Work required:
Copy out, unchanged, the entries below from the "Given: Switch to" line to the final line. Omit pictures.

Excerpted data:

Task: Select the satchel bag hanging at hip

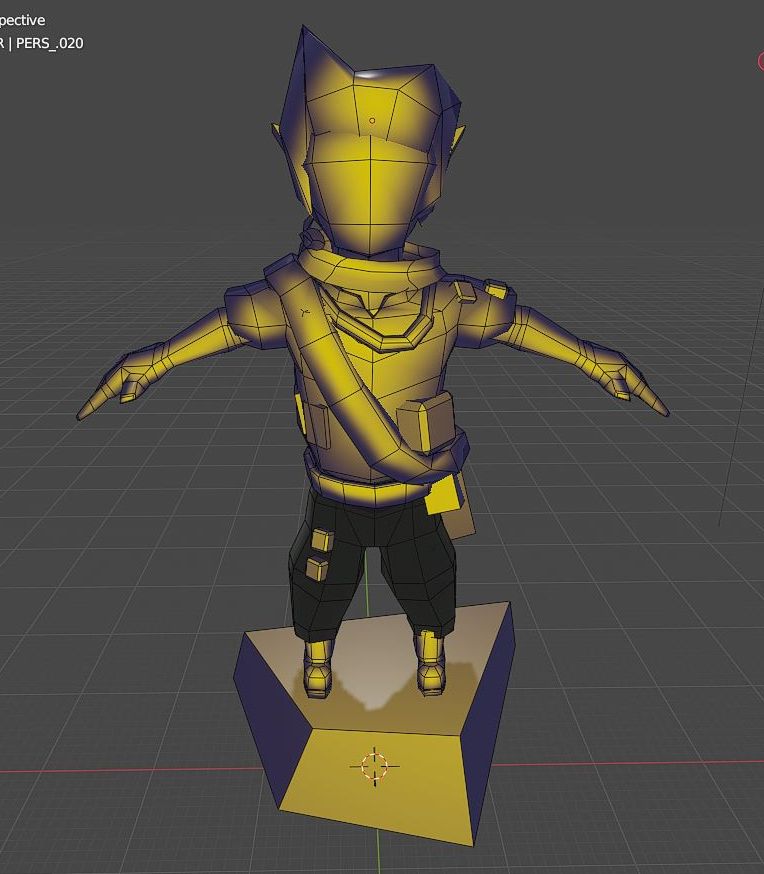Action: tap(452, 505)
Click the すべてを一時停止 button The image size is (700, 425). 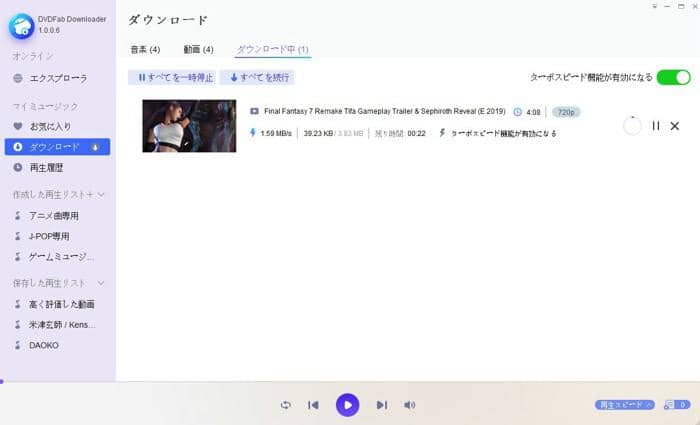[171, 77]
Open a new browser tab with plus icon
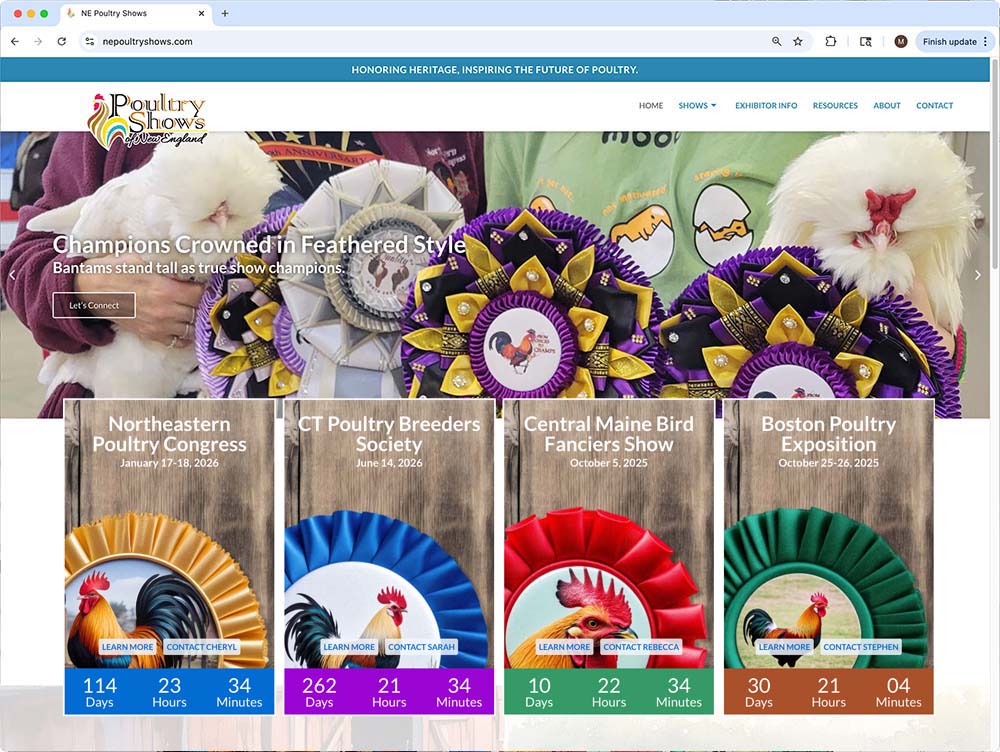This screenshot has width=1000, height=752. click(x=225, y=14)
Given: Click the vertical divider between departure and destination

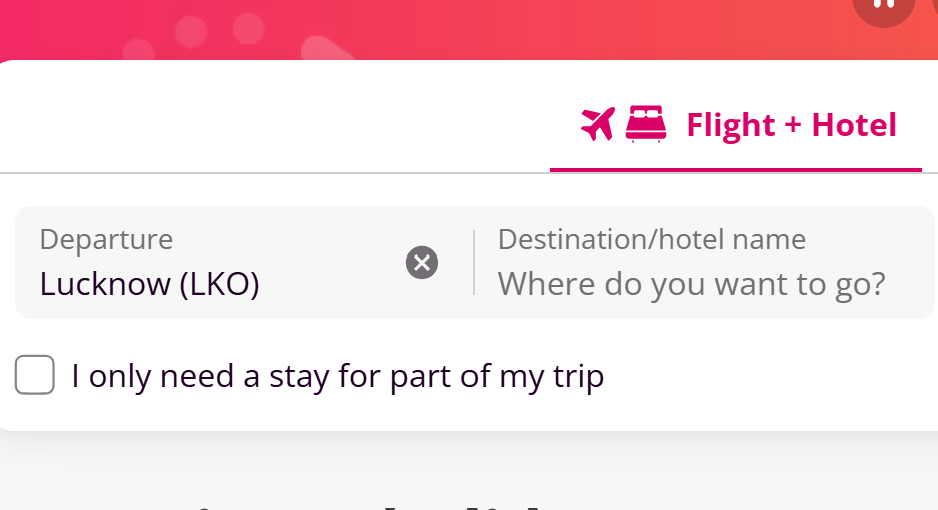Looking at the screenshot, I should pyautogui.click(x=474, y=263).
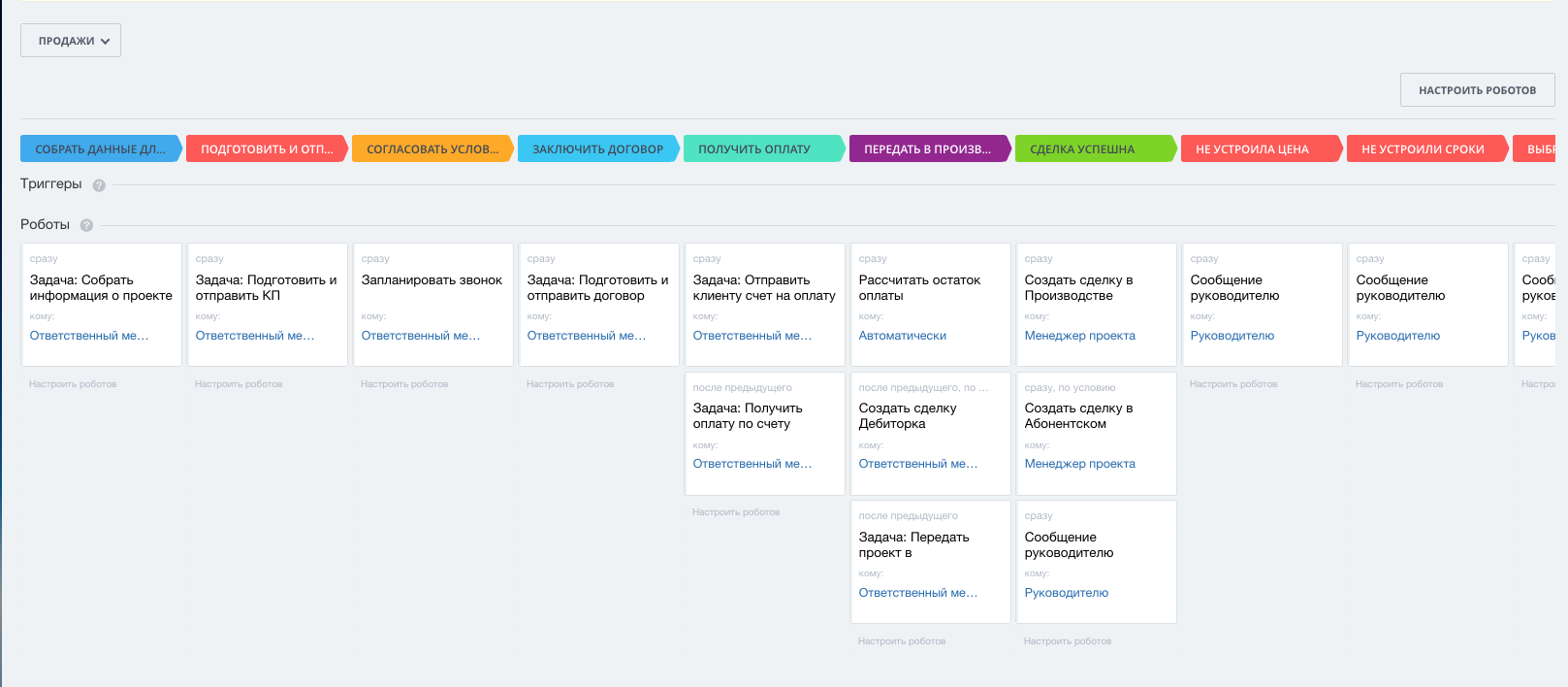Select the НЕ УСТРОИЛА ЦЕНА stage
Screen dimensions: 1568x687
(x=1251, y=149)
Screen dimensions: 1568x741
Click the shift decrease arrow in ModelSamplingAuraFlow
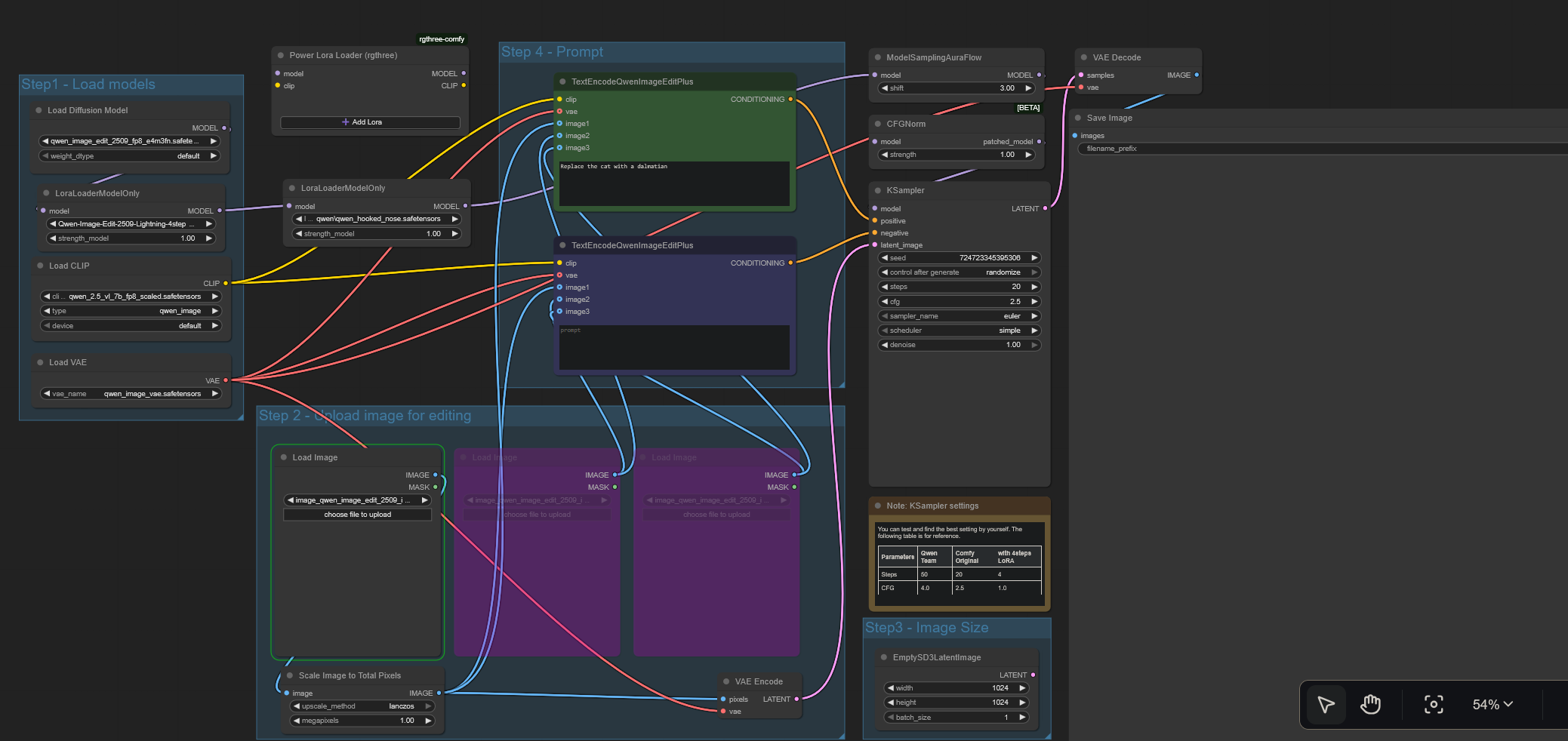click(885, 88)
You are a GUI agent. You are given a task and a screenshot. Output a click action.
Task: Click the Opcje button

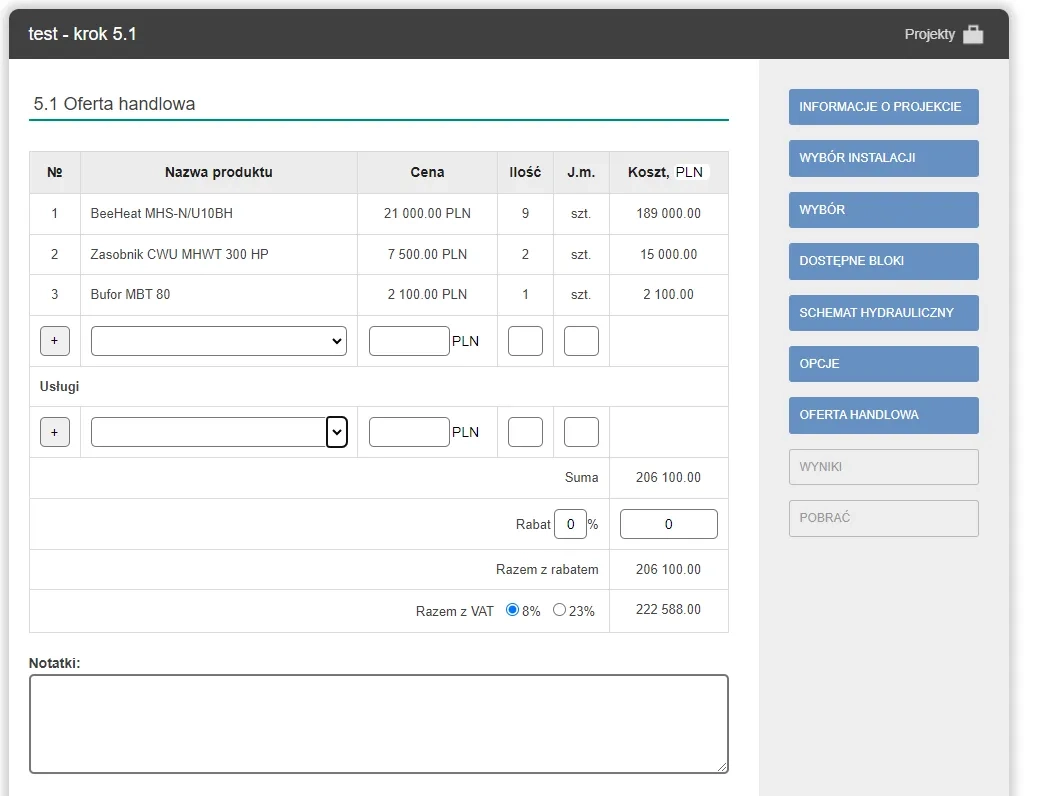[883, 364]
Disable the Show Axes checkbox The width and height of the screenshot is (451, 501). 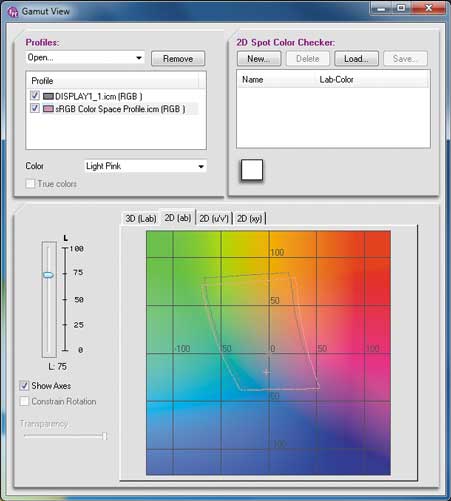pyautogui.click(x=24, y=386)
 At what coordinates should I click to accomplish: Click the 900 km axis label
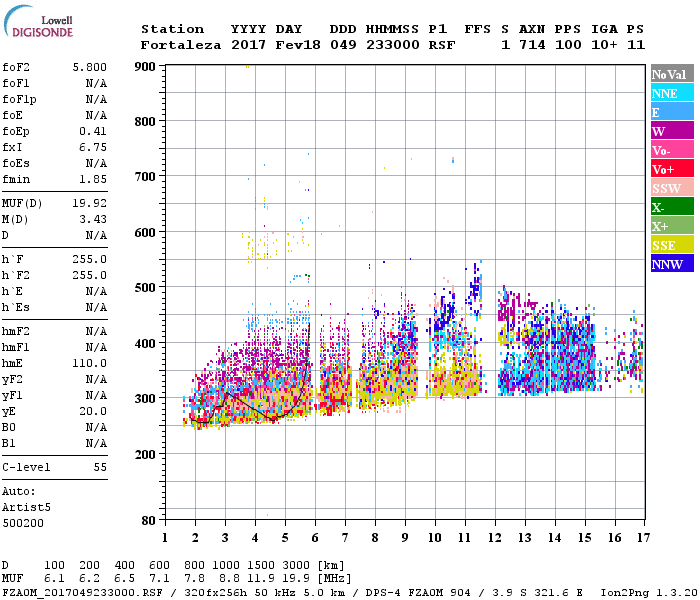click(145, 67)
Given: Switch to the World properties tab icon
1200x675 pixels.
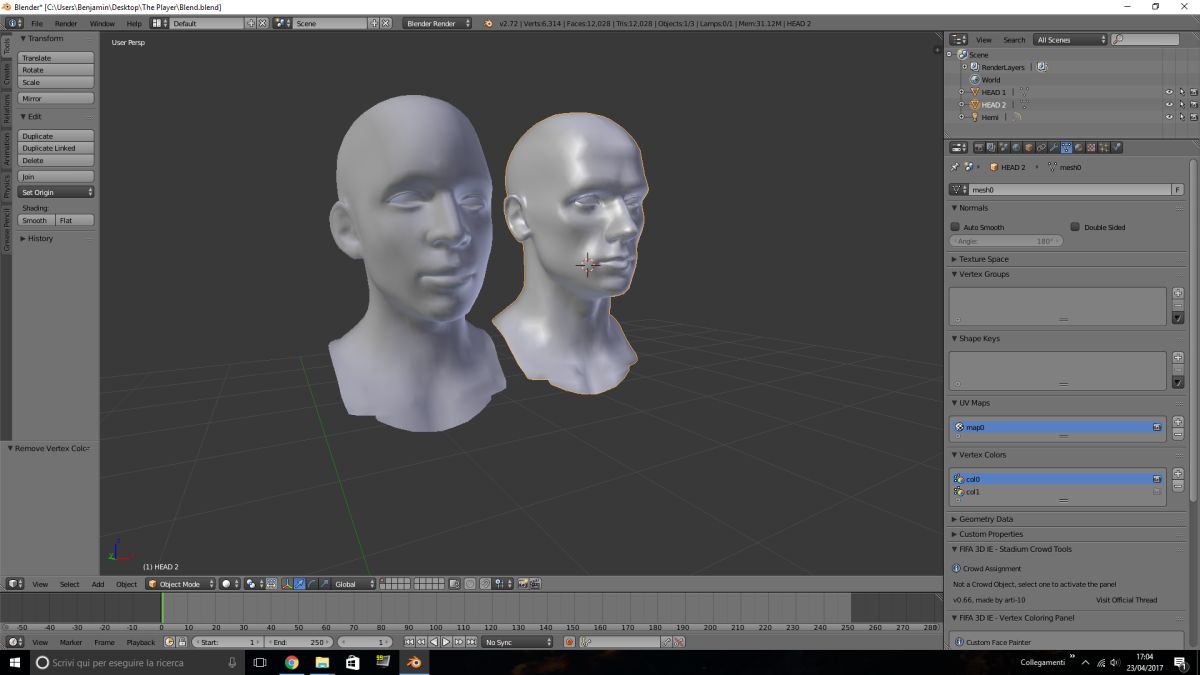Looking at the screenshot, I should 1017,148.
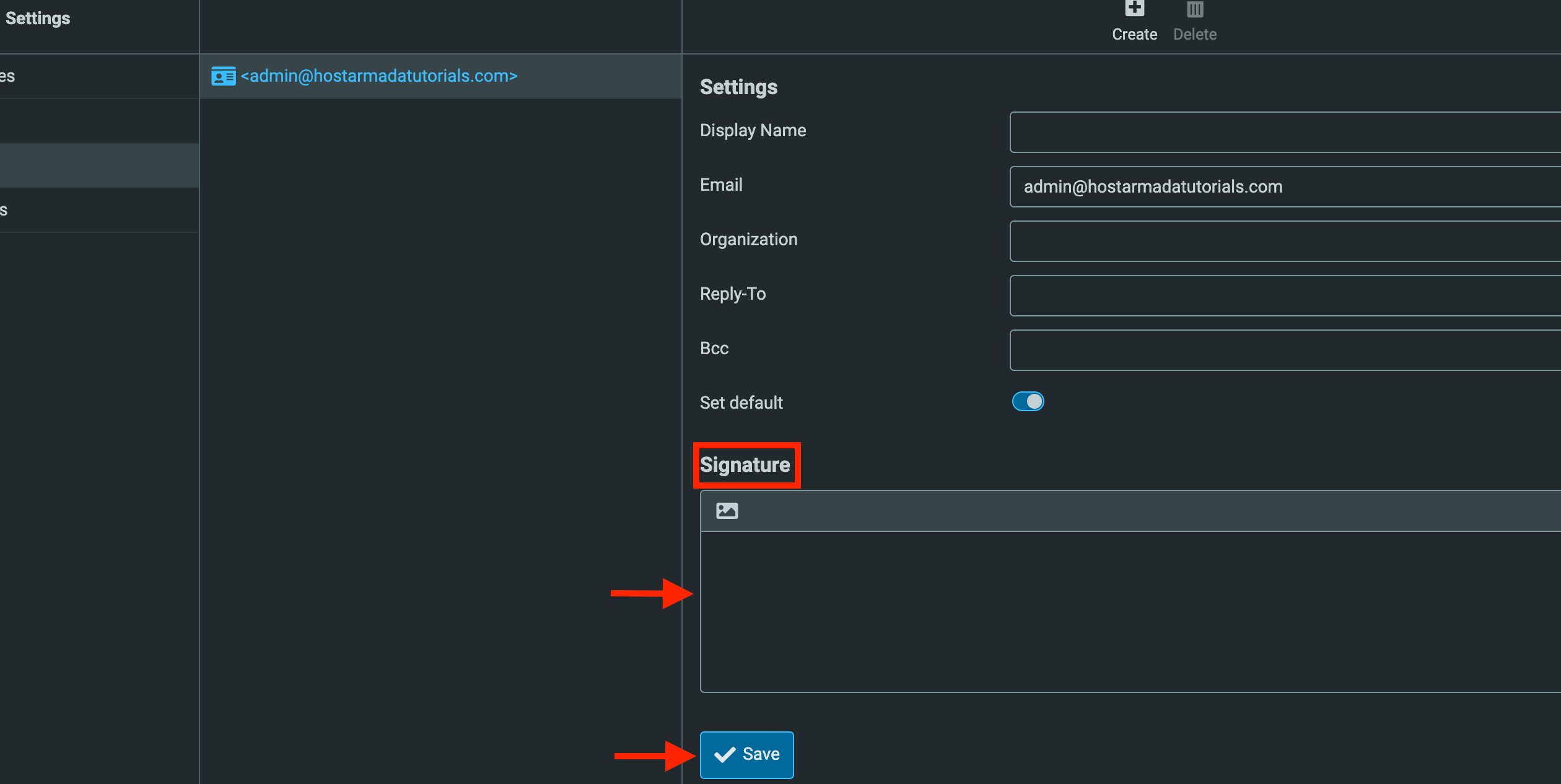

Output of the exercise:
Given: Switch to the World properties tab icon
1200x675 pixels.
Looking at the screenshot, I should 1017,148.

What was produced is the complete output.